Task: Copy exactly the lines of the data below that run from the line holding "Instruction: Open the Page Size dropdown" through the line holding "Given: Click the reset", both ends included.

Listed records:
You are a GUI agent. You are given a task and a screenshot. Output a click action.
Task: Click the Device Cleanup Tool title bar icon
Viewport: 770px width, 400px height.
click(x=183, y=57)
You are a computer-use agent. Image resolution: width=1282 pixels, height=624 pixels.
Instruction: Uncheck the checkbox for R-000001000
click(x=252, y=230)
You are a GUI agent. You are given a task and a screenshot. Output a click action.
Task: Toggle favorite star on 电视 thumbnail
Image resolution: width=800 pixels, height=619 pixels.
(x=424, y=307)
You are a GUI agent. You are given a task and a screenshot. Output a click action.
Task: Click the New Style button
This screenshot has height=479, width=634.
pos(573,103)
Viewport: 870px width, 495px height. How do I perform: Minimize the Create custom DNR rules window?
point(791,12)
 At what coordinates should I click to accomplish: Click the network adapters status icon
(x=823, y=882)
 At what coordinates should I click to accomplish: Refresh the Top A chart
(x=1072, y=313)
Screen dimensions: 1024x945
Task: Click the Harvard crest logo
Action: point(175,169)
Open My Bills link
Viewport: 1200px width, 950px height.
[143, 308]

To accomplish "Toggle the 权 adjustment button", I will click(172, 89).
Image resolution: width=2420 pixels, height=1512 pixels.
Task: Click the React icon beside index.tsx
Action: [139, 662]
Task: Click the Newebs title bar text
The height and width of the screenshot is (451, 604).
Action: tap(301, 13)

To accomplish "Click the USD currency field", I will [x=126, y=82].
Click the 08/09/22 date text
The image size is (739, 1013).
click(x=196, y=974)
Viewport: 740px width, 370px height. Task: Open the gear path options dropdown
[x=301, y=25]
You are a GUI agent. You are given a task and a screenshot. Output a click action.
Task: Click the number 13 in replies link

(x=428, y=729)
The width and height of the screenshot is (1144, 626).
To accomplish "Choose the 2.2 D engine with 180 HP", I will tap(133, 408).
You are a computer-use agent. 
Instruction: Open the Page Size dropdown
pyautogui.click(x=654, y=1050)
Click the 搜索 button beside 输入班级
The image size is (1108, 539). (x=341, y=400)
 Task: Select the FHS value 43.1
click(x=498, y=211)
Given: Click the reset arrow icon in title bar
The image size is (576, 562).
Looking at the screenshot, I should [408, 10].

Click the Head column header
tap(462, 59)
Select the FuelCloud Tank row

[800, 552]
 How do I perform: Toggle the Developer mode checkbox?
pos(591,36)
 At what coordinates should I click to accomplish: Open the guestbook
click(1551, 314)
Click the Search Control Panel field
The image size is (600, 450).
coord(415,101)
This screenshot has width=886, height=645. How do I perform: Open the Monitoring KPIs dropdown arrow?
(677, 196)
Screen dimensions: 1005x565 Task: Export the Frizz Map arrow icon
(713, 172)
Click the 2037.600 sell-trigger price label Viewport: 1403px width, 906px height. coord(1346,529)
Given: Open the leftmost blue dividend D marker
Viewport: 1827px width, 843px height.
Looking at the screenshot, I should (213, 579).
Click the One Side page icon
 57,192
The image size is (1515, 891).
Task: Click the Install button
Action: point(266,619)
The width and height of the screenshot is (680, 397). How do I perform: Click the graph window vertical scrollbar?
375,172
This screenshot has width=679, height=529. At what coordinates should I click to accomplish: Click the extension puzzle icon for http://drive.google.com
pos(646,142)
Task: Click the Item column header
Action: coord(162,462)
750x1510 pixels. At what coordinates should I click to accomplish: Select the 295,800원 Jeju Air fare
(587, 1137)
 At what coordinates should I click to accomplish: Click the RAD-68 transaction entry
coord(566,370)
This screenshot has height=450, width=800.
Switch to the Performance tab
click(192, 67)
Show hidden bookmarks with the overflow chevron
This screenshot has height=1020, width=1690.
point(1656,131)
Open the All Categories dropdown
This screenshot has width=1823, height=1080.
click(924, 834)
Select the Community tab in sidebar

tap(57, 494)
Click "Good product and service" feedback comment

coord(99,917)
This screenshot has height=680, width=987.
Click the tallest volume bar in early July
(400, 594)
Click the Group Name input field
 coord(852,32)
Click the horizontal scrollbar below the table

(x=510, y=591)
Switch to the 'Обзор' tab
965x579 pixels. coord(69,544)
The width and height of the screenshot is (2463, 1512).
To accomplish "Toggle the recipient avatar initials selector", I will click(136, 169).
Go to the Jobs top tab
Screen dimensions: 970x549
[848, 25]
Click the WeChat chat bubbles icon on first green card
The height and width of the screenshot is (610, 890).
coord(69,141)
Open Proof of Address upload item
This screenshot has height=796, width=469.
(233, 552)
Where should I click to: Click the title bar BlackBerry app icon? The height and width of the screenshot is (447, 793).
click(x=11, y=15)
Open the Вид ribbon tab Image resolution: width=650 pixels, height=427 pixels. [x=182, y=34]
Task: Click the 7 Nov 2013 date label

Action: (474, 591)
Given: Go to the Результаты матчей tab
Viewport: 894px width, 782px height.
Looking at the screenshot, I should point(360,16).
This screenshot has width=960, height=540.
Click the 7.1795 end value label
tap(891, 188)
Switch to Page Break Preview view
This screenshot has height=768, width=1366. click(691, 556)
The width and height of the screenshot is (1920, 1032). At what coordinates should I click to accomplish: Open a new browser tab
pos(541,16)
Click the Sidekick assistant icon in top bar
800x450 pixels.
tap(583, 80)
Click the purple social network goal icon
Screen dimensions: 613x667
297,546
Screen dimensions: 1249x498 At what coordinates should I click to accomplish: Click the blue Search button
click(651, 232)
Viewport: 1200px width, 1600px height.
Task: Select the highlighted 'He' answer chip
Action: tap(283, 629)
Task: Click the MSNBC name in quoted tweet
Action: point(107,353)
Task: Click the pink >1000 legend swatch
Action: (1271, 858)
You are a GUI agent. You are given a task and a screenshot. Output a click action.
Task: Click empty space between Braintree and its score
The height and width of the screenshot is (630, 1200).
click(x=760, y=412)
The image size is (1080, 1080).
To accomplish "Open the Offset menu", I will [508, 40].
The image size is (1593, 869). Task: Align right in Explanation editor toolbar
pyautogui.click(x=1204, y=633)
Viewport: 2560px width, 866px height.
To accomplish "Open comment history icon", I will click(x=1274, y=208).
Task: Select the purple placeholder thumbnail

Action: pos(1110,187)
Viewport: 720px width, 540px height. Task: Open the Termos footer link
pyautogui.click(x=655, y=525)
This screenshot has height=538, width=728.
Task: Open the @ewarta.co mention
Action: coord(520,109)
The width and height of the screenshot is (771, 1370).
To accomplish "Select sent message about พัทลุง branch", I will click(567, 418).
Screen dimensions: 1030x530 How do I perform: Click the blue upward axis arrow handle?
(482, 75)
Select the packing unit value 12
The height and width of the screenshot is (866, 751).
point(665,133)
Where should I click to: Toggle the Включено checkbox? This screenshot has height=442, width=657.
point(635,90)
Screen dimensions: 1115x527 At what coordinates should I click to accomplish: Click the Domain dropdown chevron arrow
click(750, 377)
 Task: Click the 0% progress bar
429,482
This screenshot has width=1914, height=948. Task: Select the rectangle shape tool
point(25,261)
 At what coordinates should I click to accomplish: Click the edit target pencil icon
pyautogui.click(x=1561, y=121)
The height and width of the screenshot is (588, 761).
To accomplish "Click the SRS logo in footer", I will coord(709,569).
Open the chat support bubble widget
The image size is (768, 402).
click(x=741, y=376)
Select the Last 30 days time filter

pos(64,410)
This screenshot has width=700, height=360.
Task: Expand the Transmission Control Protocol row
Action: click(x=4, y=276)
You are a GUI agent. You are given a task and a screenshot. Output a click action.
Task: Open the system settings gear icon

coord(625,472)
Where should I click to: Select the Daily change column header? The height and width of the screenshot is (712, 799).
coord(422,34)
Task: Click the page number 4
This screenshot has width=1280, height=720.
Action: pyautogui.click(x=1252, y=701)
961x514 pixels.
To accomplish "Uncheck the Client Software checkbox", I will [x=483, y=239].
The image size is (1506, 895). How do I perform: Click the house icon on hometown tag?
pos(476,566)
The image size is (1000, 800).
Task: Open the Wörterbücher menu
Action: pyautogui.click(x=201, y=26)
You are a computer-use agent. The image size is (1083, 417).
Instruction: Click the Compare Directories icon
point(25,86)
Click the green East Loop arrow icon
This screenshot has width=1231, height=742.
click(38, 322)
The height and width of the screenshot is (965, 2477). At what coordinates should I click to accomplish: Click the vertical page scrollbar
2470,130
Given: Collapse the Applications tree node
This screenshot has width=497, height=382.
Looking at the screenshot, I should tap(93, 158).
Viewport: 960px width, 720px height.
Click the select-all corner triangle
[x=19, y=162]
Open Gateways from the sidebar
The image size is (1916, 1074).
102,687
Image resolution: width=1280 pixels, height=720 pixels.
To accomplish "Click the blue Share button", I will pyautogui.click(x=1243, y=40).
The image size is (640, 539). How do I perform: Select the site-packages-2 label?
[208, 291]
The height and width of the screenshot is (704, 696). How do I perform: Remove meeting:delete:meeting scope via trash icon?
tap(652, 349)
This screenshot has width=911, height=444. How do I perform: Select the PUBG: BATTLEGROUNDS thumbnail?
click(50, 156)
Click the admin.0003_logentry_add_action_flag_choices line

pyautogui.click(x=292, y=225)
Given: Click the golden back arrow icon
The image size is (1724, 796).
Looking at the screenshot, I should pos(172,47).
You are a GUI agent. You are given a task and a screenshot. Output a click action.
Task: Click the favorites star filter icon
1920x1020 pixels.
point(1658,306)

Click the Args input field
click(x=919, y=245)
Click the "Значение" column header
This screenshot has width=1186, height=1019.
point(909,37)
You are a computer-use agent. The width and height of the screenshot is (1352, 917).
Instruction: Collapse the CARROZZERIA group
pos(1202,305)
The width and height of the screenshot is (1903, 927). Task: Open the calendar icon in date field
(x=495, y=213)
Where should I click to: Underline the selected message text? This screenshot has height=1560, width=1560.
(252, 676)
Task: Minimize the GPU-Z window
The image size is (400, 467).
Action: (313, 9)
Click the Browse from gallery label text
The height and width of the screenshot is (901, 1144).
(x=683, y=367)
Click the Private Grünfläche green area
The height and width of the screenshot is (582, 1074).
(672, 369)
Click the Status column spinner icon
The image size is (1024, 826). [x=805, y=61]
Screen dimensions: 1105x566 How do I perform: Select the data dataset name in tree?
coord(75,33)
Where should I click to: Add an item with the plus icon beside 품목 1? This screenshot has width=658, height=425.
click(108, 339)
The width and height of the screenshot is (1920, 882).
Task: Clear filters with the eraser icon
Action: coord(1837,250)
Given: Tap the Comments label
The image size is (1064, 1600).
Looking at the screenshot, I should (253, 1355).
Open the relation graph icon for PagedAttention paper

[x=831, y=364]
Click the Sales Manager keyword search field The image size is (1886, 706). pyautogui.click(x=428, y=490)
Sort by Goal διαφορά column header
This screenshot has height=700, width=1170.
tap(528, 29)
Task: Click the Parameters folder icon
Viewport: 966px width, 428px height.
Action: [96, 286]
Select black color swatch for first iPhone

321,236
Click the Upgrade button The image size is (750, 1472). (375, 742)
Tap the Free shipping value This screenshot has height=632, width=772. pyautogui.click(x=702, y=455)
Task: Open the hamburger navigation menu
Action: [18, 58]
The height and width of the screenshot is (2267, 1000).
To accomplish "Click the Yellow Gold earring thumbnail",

Written solution:
Instruction: Open the Page Size dropdown
pyautogui.click(x=654, y=1050)
Click the 搜索 button beside 输入班级
The image size is (1108, 539). (x=341, y=400)
 Task: Select the FHS value 43.1
click(x=498, y=211)
Given: Click the reset arrow icon in title bar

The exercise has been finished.